Irreducible Green Functions Method and Many-Particle Interacting Systems on a Lattice

TL;DR

The paper introduces the irreducible Green functions (IGF) method, a reformulation of the equation-of-motion technique, to effectively analyze many-particle systems on a lattice, capturing complex spectra, damping effects, and generalized mean fields.

Contribution

It presents the IGF method as a practical, self-consistent approach for studying correlated lattice systems, overcoming previous ambiguities and enabling new dynamical solutions.

Findings

Effective description of quasi-particle dynamics on a lattice

Inclusion of damping effects and finite lifetimes

Application to Hubbard, Anderson, and Heisenberg models

Abstract

The Green-function technique, termed the irreducible Green functions (IGF) method, that is a certain reformulation of the equation-of motion method for double-time temperature dependent Green functions is presented. This method was developed to overcome some ambiguities in terminating the hierarchy of the equations of motion of double-time Green functions and to give a workable technique to systematic way of decoupling.

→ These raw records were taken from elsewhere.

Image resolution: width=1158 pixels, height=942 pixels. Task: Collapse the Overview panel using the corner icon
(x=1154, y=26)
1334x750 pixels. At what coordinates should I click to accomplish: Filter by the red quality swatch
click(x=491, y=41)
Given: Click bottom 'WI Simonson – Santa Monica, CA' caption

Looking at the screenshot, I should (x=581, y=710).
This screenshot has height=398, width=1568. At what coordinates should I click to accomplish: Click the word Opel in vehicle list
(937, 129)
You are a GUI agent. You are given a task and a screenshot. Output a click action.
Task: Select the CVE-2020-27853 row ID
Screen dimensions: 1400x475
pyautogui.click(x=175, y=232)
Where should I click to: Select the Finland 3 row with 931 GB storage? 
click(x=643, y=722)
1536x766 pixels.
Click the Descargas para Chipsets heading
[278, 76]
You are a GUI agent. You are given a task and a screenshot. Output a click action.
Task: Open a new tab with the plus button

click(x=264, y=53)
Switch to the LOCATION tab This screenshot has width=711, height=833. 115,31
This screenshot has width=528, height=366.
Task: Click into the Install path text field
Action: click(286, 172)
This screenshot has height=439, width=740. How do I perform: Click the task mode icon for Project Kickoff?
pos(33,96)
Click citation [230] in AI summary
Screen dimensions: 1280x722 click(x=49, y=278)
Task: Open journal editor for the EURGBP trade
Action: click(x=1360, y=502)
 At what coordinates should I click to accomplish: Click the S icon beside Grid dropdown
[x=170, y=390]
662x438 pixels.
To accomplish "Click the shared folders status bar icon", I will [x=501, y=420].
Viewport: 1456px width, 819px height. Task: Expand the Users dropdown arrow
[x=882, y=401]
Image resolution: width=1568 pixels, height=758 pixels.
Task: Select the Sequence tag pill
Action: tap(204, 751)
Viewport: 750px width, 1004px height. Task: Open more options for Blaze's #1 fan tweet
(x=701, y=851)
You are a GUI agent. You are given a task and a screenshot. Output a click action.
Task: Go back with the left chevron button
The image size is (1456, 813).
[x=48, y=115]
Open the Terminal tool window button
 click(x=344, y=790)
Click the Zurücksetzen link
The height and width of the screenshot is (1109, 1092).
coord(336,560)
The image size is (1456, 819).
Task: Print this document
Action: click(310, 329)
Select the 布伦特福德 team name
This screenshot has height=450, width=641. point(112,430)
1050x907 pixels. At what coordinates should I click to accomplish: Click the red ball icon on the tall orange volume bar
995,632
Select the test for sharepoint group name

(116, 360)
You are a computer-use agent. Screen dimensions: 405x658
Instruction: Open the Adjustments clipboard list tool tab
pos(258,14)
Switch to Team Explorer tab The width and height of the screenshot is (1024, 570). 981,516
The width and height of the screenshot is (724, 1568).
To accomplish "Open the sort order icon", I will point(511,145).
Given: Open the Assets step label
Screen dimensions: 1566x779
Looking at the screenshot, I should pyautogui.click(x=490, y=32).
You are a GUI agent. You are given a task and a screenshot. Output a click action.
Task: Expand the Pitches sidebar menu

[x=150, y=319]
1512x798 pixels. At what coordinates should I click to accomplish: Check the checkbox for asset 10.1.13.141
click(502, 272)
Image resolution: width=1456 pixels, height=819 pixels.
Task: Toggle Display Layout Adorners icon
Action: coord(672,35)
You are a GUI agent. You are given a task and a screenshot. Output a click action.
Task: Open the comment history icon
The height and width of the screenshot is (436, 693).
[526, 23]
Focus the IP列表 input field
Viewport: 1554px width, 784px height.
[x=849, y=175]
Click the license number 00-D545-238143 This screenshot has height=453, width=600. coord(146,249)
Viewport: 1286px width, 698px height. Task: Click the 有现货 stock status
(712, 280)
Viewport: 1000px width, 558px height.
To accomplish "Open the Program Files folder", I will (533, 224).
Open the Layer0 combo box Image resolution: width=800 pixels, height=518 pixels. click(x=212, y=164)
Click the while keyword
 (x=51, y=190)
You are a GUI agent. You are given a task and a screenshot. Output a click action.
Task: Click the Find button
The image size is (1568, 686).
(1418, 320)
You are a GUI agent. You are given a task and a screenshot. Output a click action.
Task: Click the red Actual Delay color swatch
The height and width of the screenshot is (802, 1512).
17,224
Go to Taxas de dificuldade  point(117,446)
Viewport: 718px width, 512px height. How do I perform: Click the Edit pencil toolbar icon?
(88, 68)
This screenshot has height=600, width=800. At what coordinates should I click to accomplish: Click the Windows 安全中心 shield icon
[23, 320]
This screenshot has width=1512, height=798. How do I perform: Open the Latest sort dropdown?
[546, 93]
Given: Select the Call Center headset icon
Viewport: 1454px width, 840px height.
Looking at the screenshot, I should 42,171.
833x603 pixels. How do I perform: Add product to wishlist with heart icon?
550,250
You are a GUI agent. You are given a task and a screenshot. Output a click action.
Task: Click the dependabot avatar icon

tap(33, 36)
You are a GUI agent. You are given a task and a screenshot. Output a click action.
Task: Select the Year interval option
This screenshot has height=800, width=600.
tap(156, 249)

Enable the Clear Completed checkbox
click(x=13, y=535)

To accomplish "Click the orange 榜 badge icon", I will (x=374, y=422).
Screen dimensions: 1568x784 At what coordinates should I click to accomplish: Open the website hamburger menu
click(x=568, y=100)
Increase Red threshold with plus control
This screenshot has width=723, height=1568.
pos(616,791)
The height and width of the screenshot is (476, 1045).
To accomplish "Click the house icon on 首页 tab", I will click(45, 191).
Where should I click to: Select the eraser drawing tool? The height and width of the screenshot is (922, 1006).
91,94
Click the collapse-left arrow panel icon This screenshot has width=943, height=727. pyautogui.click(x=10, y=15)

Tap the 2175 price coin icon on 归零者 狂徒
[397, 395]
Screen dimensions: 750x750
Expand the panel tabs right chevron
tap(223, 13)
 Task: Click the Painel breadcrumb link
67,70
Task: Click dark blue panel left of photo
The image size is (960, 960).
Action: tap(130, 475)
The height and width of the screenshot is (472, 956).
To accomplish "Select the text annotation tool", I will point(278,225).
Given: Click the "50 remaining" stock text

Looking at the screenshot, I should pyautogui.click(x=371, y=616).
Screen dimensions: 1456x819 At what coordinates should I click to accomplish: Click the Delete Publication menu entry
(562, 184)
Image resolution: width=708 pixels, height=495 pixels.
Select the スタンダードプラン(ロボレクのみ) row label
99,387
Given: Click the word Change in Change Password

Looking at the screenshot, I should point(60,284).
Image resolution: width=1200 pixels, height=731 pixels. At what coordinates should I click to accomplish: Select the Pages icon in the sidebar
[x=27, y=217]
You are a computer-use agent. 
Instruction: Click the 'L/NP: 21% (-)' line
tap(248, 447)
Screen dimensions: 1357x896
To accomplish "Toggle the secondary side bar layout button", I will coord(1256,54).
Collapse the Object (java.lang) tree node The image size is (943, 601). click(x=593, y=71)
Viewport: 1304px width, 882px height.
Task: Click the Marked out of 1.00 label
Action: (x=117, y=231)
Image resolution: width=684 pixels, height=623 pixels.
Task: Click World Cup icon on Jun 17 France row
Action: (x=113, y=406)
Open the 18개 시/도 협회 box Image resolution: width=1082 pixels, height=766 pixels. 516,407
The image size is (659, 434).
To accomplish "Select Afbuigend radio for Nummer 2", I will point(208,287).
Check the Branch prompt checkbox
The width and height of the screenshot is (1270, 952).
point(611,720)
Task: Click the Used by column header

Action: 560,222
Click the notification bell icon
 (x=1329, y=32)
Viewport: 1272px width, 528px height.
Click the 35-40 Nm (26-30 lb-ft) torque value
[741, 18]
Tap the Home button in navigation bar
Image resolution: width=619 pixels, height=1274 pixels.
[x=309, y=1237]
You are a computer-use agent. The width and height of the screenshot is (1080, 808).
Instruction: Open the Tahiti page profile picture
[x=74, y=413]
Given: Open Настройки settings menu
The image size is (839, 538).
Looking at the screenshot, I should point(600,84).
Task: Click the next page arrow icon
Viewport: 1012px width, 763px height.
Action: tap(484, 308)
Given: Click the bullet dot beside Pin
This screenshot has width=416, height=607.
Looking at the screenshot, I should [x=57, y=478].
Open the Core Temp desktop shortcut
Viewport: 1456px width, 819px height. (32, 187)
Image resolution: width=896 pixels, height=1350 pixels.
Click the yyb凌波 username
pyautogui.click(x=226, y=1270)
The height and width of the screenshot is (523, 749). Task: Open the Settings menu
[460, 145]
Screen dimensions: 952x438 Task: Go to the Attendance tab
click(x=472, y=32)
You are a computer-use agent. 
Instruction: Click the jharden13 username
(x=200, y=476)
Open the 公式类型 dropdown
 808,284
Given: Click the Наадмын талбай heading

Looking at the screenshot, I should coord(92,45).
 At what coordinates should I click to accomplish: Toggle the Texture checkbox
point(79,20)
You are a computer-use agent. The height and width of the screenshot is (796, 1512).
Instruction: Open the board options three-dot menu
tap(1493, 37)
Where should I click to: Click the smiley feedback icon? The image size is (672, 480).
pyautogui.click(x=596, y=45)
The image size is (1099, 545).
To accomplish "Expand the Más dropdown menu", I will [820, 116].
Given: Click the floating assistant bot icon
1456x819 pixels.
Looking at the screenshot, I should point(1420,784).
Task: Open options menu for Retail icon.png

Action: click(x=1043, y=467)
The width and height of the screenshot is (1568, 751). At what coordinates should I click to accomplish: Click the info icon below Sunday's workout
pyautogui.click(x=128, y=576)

The approach provides a practical method for description of the many-body quasi-particle dynamics of correlated systems on a lattice with complex spectra. Moreover, it provides a very compact and self-consistent way of taking into account the damping effects and finite lifetimes of quasi-particles due to inelastic collisions. In addition, it correctly defines the Generalized Mean Fields, that determine elastic scattering renormalizations and, in general, are not functionals of the mean particle densities only. Although some space is devoted to the formal structure of the method, the emphasis is on its utility. Applications to the lattice fermion models such as Hubbard/Anderson models and to the Heisenberg ferro- and antiferromagnet, which manifest the operational ability of the method are given. It is shown that the IGF method provides a powerful tool for the construction of essentially new dynamical solutions for strongly interacting many-particle systems with complex spectra.